Great Britain
- Association: British Lacrosse
- Confederation: N/A

World Championship
- Appearances: None

First international
- Great Britain 27–10 Germany (25 February 2022; Santo António, Portugal)

Biggest win
- Great Britain 35–0 Belgium (25 February 2022; Santo António, Portugal)

Biggest defeat
- Great Britain 11–22 Canada (11 July 2022; Birmingham, United States)
- Website: britishlacrosse.org

= Great Britain men's national lacrosse sixes team =

National sports team

A Great Britain men's national lacrosse sixes team is under the auspices of British Lacrosse.

The Home Nations have their own national federations which are members of World Lacrosse.

==History==
Great Britain historically fielded a traditional men's lacrosse side. Their first ever game was in 1883 against Canada. The team played Canada against in the 1908 Summer Olympics when traditional lacrosse was last organized as a regular event. Great Britain fielded a team again in the 1928 and 1948 Summer Olympics when lacrosse was a demonstration event.

In 2021, when World Lacrosse became a member of the International Olympic Committee (IOC). The federation created a new variant of the sport called lacrosse sixes. This prompted the organization of a Great Britain lacrosse sixes team for the lacrosse event of the 2022 World Games in Birmingham. They qualified on the basis of England traditional lacrosse team's finishing at the 2018 World Lacrosse Championship. Two Great Britain teams (Red and White) took part at the 2022 Euro Lax Sixes Cup in February 2022.

◆ **EXERCISES TO COMPLETE**
- 1) According to the Great Britain lacrosse article, against whom and in what year did Great Britain play its first ever game?
- 2) Write out the passage of the Great Britain lacrosse article from "- Website: britishlacrosse.org" to "a demonstration event.".
- 3) Summarize the Great Britain lacrosse article in two sentences.

◆ **INFORMATION SUPPLIED**
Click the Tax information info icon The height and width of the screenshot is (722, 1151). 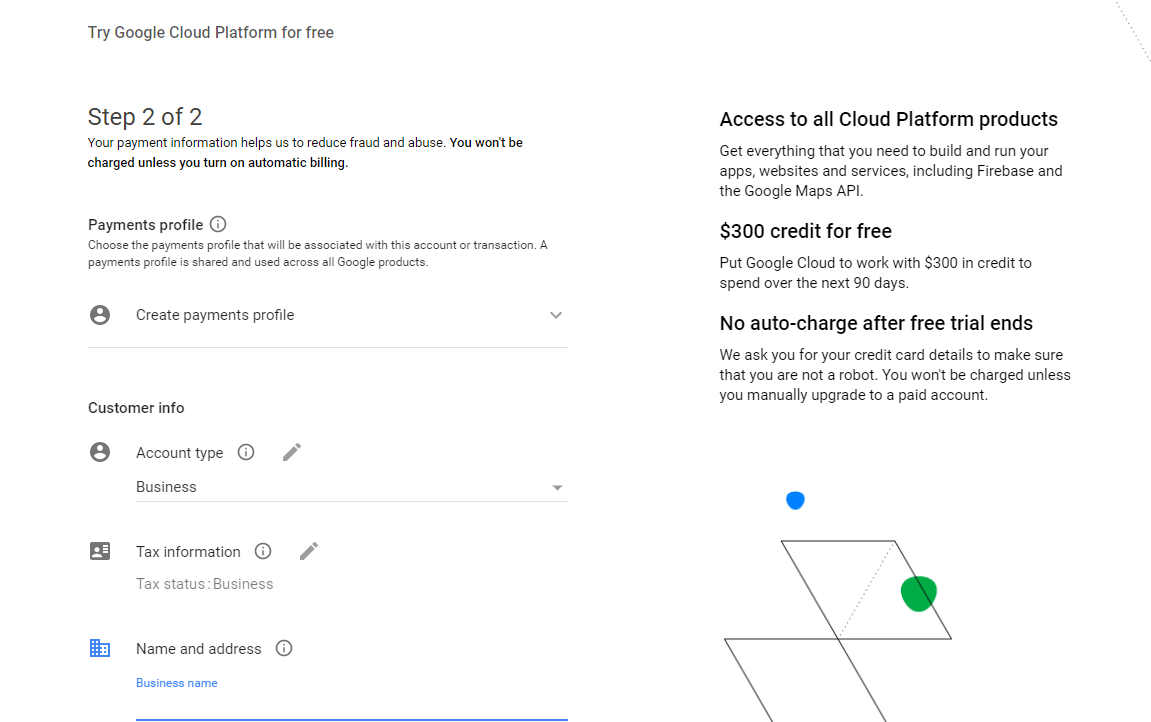(263, 551)
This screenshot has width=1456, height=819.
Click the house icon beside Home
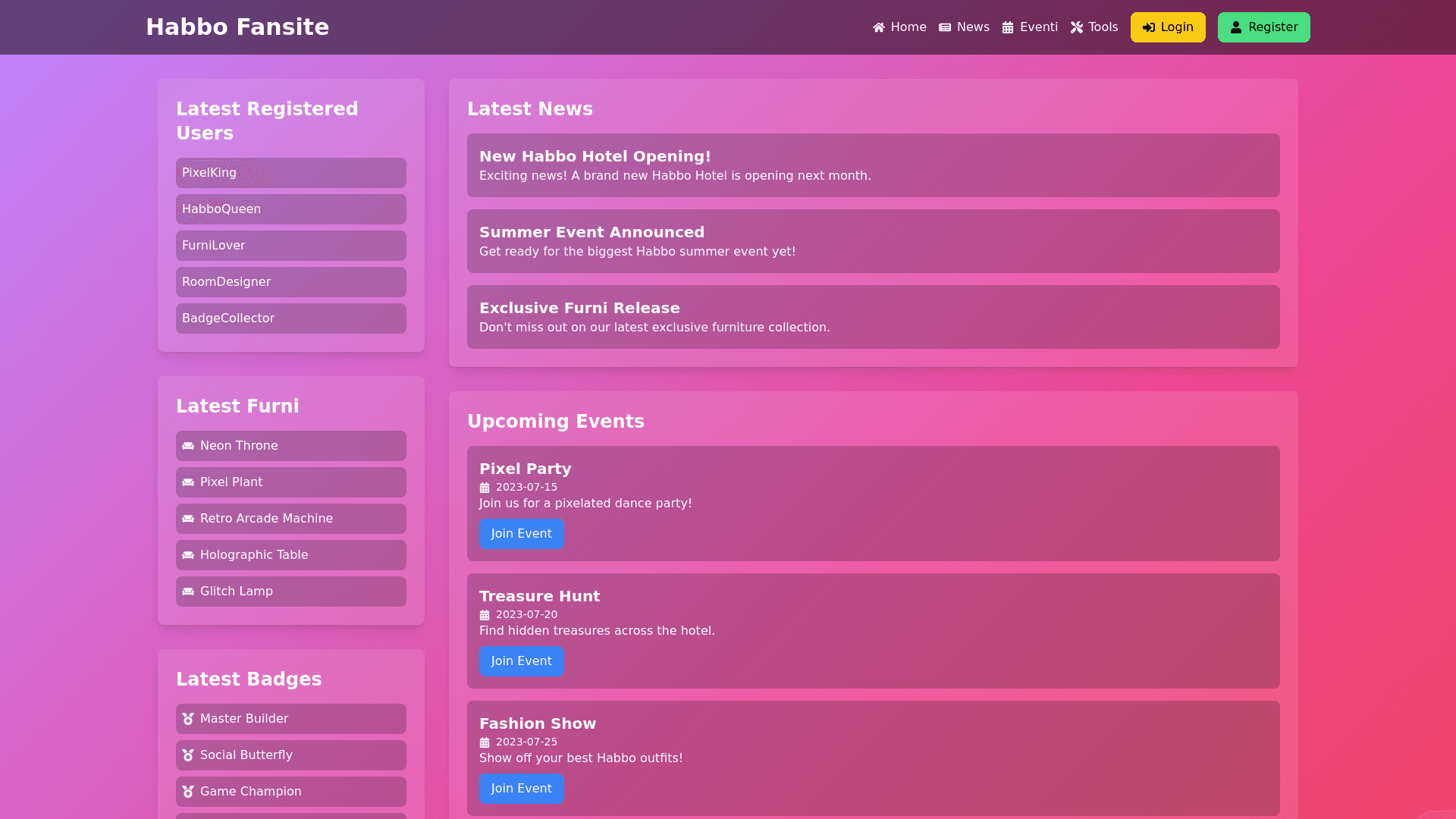[879, 27]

◆ **THE ANSWERS**
- 1) Canada, in 1883.

- 2)
- Website: britishlacrosse.org

= Great Britain men's national lacrosse sixes team =

National sports team

A Great Britain men's national lacrosse sixes team is under the auspices of British Lacrosse.

The Home Nations have their own national federations which are members of World Lacrosse.

==History==
Great Britain historically fielded a traditional men's lacrosse side. Their first ever game was in 1883 against Canada. The team played Canada against in the 1908 Summer Olympics when traditional lacrosse was last organized as a regular event. Great Britain fielded a team again in the 1928 and 1948 Summer Olympics when lacrosse was a demonstration event.

- 3) The Great Britain men's national lacrosse sixes team is under the auspices of British Lacrosse and was organized for the lacrosse event of the 2022 World Games in Birmingham after World Lacrosse created the sixes variant in 2021. Great Britain earlier fielded a traditional men's side, which first played Canada in 1883 and appeared at the 1908, 1928 and 1948 Summer Olympics.